**Problem details:** Reproduce word for word the part of the rows below that opens with the line containing "1184x626 pixels. How" and closes with the line containing "Looking at the screenshot, I should click(x=325, y=121).", including both of those lines.

**Material:**
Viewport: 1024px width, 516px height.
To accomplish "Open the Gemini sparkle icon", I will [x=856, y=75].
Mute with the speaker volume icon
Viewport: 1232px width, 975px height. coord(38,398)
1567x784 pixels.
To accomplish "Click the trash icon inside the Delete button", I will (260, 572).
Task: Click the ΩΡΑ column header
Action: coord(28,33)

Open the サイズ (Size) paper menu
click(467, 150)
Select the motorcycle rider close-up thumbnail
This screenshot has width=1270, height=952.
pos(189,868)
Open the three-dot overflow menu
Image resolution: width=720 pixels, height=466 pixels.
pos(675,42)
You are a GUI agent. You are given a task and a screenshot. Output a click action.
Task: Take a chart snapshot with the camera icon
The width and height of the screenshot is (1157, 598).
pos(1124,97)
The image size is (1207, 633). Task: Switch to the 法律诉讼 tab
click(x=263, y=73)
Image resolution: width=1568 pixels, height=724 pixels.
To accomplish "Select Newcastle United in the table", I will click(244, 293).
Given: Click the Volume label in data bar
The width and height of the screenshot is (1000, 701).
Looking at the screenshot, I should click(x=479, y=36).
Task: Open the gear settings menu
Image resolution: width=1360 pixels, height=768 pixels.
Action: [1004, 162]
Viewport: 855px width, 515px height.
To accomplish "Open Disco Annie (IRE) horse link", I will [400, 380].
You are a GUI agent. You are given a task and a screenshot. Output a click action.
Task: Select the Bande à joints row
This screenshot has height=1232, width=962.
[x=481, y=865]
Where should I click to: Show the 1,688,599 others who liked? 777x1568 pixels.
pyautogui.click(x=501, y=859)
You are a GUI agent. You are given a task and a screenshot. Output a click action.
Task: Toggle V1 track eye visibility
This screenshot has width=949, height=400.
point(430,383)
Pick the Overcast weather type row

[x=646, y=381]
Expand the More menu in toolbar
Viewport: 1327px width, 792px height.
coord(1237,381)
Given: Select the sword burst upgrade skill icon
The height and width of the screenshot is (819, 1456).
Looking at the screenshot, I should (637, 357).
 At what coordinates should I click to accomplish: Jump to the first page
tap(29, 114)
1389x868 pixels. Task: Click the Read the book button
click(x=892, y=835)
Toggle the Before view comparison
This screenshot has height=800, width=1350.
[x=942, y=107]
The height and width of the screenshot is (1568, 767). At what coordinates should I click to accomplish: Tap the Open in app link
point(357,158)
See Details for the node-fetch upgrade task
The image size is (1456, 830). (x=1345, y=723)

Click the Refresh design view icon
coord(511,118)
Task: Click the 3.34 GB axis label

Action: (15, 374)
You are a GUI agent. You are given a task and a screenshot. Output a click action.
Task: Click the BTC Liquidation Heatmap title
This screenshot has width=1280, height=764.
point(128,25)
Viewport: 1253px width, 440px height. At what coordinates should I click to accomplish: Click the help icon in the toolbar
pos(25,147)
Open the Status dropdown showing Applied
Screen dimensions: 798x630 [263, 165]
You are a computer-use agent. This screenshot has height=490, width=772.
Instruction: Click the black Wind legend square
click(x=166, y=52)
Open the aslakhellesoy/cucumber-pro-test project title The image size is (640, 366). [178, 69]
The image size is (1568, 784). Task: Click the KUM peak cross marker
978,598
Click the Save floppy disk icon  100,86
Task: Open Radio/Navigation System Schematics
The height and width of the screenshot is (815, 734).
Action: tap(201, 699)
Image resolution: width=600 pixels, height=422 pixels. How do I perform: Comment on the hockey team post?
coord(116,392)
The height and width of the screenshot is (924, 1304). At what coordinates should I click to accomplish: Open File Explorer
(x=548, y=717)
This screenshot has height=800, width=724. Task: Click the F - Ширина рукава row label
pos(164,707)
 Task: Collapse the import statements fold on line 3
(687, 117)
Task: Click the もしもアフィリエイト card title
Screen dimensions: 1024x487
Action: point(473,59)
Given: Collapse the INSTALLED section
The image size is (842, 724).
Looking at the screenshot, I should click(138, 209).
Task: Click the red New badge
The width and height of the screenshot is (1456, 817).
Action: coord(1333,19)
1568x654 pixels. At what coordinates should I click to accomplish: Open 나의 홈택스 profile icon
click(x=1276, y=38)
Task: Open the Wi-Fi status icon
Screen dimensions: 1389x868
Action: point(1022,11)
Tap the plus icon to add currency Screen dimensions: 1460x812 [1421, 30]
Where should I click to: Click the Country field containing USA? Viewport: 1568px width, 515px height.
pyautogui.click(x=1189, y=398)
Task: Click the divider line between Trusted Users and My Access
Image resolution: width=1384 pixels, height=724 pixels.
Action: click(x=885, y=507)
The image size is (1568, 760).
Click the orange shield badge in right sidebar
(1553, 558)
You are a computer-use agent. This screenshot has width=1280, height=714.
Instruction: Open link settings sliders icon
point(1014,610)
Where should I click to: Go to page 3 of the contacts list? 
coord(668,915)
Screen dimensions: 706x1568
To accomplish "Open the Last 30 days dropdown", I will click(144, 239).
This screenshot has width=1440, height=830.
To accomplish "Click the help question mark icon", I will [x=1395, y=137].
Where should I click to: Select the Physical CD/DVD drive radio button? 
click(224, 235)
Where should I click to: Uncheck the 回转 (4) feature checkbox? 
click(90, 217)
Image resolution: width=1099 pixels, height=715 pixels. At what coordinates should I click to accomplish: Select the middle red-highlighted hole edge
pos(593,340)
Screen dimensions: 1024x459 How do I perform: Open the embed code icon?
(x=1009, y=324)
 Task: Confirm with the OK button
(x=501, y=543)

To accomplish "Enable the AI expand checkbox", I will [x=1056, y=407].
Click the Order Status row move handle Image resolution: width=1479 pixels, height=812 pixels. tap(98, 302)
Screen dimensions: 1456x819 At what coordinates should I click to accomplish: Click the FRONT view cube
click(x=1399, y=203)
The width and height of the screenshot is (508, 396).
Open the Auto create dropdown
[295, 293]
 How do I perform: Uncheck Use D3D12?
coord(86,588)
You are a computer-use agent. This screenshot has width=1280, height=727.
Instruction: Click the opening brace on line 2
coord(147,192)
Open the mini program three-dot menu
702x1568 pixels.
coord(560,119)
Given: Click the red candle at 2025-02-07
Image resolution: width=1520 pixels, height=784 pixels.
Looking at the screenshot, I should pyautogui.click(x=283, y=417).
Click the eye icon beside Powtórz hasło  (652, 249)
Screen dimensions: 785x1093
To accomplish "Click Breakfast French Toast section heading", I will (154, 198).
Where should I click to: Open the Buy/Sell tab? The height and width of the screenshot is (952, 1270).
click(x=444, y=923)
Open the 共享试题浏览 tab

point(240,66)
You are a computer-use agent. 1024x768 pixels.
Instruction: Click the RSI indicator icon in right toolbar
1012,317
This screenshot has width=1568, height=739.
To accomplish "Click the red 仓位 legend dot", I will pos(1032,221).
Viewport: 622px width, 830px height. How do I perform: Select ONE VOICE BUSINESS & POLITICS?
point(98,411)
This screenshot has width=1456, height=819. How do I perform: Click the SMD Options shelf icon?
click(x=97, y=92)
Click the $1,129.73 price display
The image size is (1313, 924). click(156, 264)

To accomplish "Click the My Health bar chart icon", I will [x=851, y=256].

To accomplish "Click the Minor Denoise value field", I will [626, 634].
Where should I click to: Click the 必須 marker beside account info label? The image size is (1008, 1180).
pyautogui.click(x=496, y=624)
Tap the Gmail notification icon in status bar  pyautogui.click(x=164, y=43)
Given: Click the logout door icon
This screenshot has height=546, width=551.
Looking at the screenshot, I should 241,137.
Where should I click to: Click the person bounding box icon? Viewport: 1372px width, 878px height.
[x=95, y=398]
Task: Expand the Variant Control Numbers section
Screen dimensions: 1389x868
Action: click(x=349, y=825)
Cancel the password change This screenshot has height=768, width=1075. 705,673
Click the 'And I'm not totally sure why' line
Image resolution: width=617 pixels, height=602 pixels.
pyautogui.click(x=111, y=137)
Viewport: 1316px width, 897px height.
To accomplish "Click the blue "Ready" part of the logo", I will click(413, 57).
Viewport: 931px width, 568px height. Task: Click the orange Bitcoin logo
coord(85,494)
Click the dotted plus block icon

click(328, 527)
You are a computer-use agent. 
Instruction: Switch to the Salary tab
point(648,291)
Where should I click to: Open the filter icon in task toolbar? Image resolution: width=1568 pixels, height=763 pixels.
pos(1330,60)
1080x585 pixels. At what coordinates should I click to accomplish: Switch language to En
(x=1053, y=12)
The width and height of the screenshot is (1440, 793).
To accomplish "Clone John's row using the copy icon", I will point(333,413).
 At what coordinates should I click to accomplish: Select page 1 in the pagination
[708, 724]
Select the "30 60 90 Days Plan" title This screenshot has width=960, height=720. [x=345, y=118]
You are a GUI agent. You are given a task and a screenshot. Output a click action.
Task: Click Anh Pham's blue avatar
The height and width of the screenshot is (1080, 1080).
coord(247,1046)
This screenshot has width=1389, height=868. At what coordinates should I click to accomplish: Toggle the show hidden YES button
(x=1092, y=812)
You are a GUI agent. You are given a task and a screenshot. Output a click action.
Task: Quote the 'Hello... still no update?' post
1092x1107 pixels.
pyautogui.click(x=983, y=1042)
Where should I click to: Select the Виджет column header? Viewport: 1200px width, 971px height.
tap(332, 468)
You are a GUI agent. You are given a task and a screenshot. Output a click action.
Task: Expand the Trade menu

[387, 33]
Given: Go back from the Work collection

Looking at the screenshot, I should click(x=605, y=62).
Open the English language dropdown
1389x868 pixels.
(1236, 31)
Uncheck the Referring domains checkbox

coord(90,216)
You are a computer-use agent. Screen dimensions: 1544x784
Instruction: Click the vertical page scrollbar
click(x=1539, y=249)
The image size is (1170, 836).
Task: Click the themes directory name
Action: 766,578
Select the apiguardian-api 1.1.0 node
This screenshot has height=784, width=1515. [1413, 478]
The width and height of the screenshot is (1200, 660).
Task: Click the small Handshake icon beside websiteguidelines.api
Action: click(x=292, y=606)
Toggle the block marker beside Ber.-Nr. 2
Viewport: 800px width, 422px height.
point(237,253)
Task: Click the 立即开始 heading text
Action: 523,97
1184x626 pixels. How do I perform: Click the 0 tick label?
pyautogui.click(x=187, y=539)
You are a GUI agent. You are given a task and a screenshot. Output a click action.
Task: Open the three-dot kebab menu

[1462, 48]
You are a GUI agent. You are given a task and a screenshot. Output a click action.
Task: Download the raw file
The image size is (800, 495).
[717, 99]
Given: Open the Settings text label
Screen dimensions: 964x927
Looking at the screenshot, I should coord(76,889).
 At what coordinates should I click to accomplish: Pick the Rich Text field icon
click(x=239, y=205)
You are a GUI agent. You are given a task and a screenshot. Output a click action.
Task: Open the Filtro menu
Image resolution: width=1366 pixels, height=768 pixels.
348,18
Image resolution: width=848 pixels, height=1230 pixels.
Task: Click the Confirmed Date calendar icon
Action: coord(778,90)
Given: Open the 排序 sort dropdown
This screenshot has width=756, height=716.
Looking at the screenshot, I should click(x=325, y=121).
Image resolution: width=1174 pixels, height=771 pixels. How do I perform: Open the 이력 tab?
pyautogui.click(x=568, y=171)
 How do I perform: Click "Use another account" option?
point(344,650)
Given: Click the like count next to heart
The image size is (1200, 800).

**Complete response:**
1184x626 pixels. How do I perform: Click the 0 tick label?
pyautogui.click(x=187, y=539)
You are a GUI agent. You are given a task and a screenshot. Output a click action.
Task: Open the three-dot kebab menu

[1462, 48]
You are a GUI agent. You are given a task and a screenshot. Output a click action.
Task: Download the raw file
The image size is (800, 495).
[717, 99]
Given: Open the Settings text label
Screen dimensions: 964x927
Looking at the screenshot, I should coord(76,889).
 At what coordinates should I click to accomplish: Pick the Rich Text field icon
click(x=239, y=205)
You are a GUI agent. You are given a task and a screenshot. Output a click action.
Task: Open the Filtro menu
Image resolution: width=1366 pixels, height=768 pixels.
348,18
Image resolution: width=848 pixels, height=1230 pixels.
Task: Click the Confirmed Date calendar icon
Action: coord(778,90)
Given: Open the 排序 sort dropdown
This screenshot has width=756, height=716.
Looking at the screenshot, I should click(x=325, y=121).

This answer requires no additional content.